Avenue 5 1×8
Karen Kelly: It was insanely funny. I was just laughing on the inside.
Ryan Clark: Can you... Could you... just give me a little bit of space? Feels like I'm trying to urinate in front of a war crimes tribunal.
Harrison Ames: You know, I can't wait to see you led away in shackles, like the leisure industry huckster you are.
Matt Spencer: Hey, little man. Here's what we're gonna do. You're gonna thank him for his service, and then send him to his death.
Iris Kimura: Sir, you're doing it again. You're air quoting around "people."
Matt Spencer: You guys know Bloody Mary? It's an old drink named after this woman who liked to set Protestants on fire. It's delish, and we need Tabasco for it.
Pilot: I'm just gonna listen to this true crime podcast about that Greta Gerwig thing.
Rav Mulcair: Oh yeah, everyone's got a theory about that.
Iris Kimura: Let's climb down from a place of anger.

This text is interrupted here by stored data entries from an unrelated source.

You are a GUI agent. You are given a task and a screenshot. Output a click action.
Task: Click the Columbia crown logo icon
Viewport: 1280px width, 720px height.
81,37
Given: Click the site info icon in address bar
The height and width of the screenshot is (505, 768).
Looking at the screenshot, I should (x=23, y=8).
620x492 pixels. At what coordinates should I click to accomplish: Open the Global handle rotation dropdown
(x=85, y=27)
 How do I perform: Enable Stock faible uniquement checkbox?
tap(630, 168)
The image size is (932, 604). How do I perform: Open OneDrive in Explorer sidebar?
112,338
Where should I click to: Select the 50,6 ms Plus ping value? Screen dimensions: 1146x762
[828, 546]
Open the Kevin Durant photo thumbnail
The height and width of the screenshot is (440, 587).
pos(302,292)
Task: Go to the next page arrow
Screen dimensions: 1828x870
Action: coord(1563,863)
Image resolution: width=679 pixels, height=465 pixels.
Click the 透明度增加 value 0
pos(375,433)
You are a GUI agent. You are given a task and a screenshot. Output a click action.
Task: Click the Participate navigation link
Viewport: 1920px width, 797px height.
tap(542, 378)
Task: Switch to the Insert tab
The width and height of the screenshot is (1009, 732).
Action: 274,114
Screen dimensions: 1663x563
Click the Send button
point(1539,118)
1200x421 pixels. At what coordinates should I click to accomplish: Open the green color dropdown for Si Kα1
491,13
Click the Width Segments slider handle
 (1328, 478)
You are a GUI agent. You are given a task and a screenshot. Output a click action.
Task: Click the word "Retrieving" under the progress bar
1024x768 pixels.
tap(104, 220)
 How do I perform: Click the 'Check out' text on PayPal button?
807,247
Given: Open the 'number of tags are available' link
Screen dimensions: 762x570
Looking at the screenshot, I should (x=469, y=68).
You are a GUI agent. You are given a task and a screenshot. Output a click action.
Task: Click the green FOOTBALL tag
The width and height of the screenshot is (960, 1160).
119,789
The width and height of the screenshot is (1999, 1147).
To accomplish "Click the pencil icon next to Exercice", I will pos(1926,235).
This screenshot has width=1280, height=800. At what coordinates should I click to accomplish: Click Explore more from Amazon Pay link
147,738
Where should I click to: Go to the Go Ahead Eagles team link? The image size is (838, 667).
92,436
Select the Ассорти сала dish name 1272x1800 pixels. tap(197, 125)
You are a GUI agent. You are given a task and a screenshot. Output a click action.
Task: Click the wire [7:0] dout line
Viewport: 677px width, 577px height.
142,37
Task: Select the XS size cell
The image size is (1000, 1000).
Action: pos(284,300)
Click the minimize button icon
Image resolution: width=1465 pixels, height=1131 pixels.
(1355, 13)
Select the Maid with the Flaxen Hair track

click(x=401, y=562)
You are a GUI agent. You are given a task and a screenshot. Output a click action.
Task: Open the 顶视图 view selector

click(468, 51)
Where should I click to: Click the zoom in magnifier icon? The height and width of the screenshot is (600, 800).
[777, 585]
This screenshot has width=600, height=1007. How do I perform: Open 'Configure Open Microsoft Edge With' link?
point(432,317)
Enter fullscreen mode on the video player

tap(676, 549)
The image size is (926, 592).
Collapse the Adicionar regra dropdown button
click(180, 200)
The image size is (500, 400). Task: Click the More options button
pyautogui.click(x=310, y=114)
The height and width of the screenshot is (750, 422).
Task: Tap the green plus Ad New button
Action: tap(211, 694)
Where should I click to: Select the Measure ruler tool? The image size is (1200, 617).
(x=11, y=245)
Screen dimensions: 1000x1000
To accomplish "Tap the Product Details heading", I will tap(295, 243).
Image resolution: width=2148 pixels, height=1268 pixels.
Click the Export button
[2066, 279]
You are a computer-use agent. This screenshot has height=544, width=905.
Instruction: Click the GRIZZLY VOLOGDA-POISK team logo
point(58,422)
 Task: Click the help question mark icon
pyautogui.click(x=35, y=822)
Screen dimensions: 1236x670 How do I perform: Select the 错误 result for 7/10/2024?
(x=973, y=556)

Herman Judd: Oh, I don't get angry. I have two emotions. Elation and genius.
Ryan Clark: Oh, well, fuck you then! No more tugging my forelock! In fact, you can fucking have my forelock!
Iris Kimura: Is that a hairpiece? You're British and bald?
Ryan Clark: Balding! Balding!
Herman Judd: Re-hair yourself! Please! I'll re-captain you!
Herman Judd: I want this ship re-captained.
Jaden: Hi, question. If we really are moving at thousands of miles an hour, how come it doesn't feel like it?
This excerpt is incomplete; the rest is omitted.